* **Exercise details**: Look through the records below and copy each line that includes the word "Open".

* **Data for the task**:
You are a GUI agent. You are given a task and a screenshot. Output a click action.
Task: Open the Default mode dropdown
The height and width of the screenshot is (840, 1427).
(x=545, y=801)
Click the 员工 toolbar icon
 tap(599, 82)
...
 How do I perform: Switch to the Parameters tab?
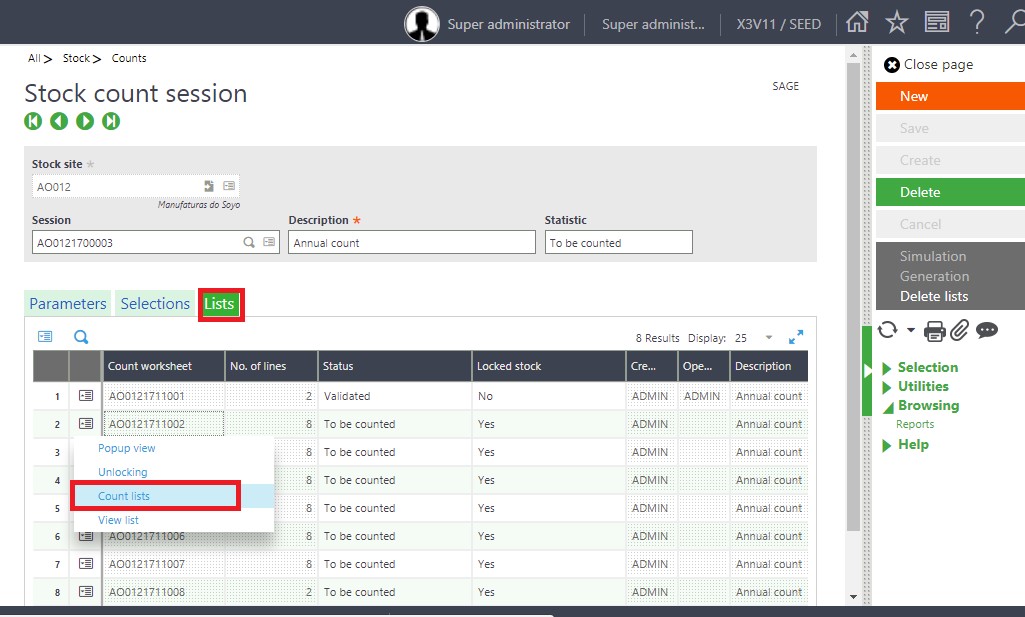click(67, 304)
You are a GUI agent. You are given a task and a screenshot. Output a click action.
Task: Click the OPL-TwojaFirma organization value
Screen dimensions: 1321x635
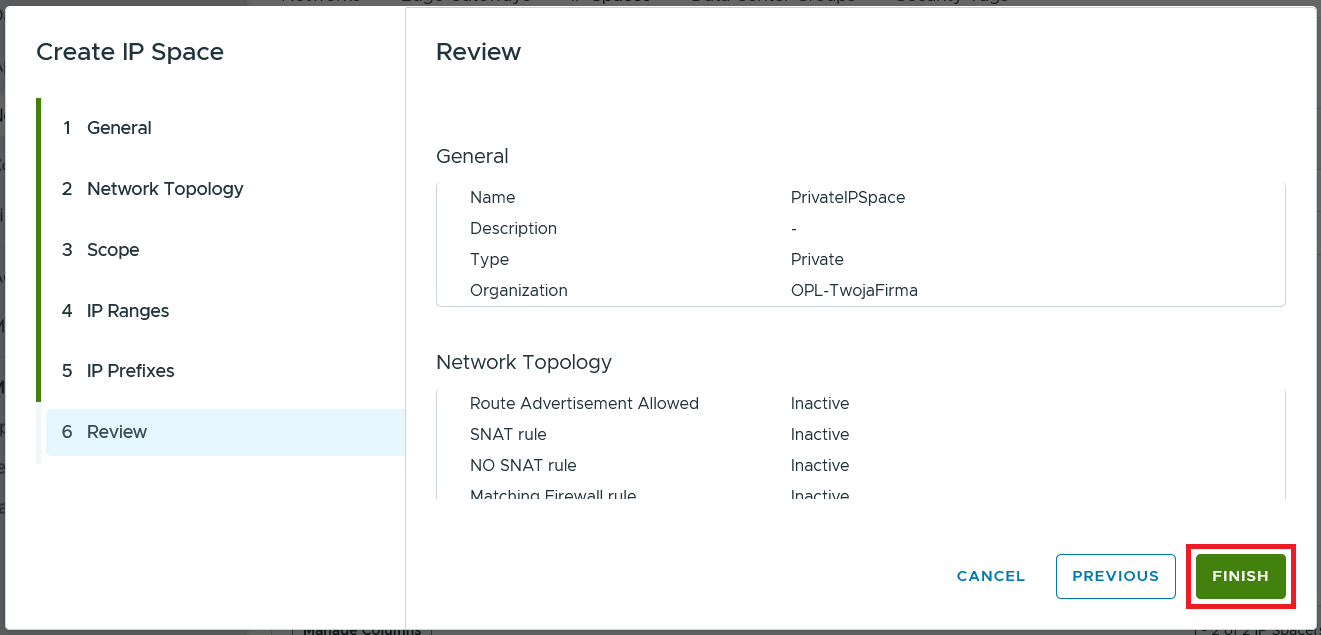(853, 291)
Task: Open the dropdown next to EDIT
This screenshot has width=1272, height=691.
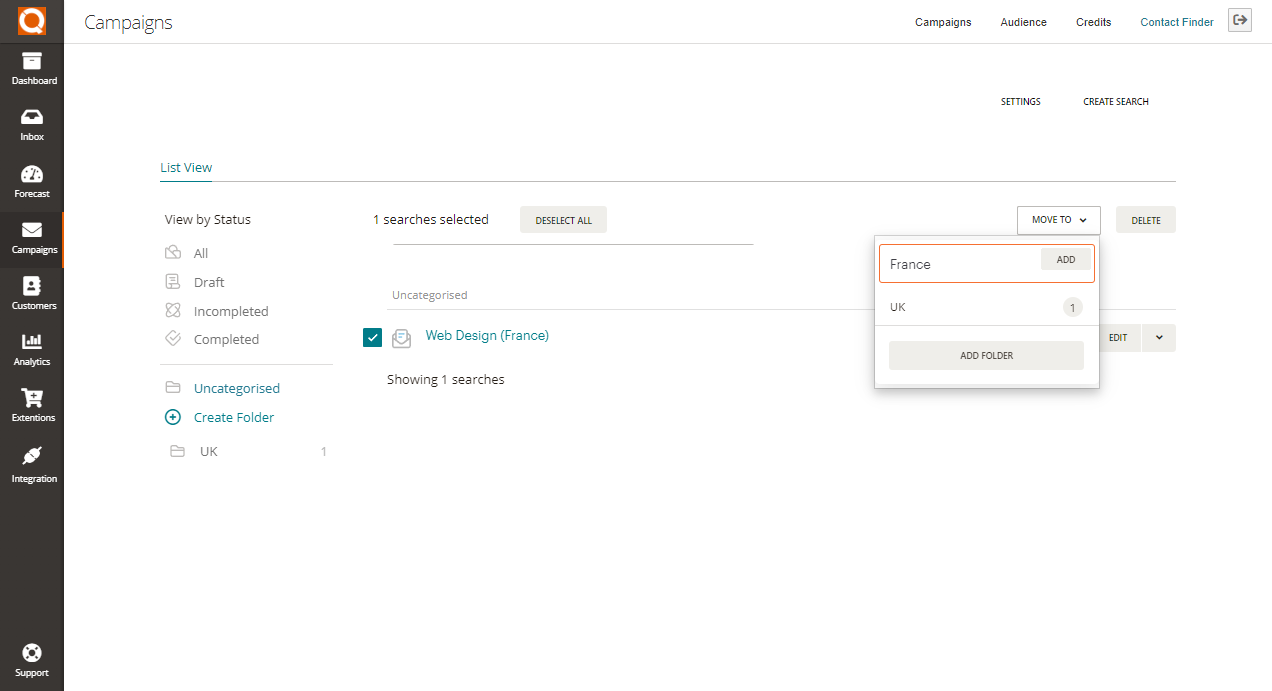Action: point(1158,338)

* **Output below**:
Task: Open the Default mode dropdown
Task: Open the dropdown next to EDIT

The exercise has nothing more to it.